Aunque sin aciertos, la competición arrancó
bien: para sorpresa de los mayores. Los problemas, por decirlo de algún modo,
surgieron en el turno de los alevines: estos no disponían de suficiente fuerza
para tensar los arcos que habían sido elegidos para llevar a delante el evento.
Al percatarse del asunto, Antonio dictaminó que realizasen el tiro con sus
propios arcos, ya que estos habían sido construidos con ramas más delgadas y
flexibles; pero la cosa no quedó solo ahí, tras realizar el primer intento, se
dio cuenta que la eficacia de los arcos era también menor y trató de
solucionarlo: restando la distancia de la línea de tiro para los más pequeños.
Y, tras realizar varias pruebas y acortamientos, comprobó que tanto los arcos
como los arqueros eran aptos a ocho
pasos: así que decretó que la línea de tiro quedaba fijada en quince para los
mayores de once años, y, en ocho para el resto de participantes.

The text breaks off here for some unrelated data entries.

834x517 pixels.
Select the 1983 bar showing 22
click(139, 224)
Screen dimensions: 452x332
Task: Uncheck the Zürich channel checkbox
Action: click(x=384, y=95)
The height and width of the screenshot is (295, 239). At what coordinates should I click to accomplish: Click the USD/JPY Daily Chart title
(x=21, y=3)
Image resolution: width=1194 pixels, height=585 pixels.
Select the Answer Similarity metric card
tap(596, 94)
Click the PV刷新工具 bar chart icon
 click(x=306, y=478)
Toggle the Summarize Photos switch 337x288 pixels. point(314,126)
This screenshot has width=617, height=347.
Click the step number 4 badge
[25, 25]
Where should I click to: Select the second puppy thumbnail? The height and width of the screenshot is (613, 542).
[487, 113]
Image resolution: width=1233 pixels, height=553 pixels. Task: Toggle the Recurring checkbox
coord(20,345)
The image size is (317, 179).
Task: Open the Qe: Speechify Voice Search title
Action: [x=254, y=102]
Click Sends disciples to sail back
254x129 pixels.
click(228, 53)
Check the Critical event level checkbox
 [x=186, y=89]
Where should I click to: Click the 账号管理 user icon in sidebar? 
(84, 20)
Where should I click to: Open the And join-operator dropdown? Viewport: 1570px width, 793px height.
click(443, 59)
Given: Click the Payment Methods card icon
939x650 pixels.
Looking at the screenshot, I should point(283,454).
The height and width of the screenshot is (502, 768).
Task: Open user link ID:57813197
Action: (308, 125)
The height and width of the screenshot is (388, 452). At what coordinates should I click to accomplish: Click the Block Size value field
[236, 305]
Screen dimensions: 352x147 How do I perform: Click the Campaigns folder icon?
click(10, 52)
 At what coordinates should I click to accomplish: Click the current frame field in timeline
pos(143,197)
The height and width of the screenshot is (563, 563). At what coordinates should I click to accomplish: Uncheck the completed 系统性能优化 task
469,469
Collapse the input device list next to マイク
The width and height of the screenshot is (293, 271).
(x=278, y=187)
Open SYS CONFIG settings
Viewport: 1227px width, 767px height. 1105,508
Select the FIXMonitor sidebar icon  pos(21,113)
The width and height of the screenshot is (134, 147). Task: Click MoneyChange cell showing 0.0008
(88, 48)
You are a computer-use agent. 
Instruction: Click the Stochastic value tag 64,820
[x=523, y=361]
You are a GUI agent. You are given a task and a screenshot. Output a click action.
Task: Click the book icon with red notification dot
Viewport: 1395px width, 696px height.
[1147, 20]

Y, una vez
solventados los contratiempos, disfrutaron de lo lindo el resto de la mañana.
Sin importarles lo más mínimo que, aquel día, lo único que se anotó en el
cuadernillo fueron los nombres de los participantes: ya que no solo fueron
incapaces de acertar en las dianas, sino que ni siquiera lo hicieron en los
sacos.
Durante los quince días, la banda al
completo, se empleó a fondo en la práctica y el ejercicio del tiro con arco.
Los pasaron disfrutando, entre risas y decepciones y entre fallos y aciertos…,
hasta que su destreza y el número los aciertos adquirieron la deferencia de
aceptable. Fue, entonces y no antes, cuando: «Mañana iremos a cazá» —reveló
Antonio, y tras el efusivo revuelo que provocó la noticia…, un par de minutos
después—:«¡El que no esté en la prazuela!, a la hora acordada…, ¡se quedará en
tierra!... ¿Está claro?» —advirtió antes de disgregar la reunión.
—¿A qué hora, Antonio? —demandó alzando la
voz Moreno.
—¿Estás tonto, mi niño? A las nueve y media,
como siempre —gritó, volviendo la vista hacia atrás, antes de desaparecer por
las escaleras del portal.
—Era solo pa no llegá tarde —respondió con tono
triste y suave, mientras se despedía de él, agitando la mano.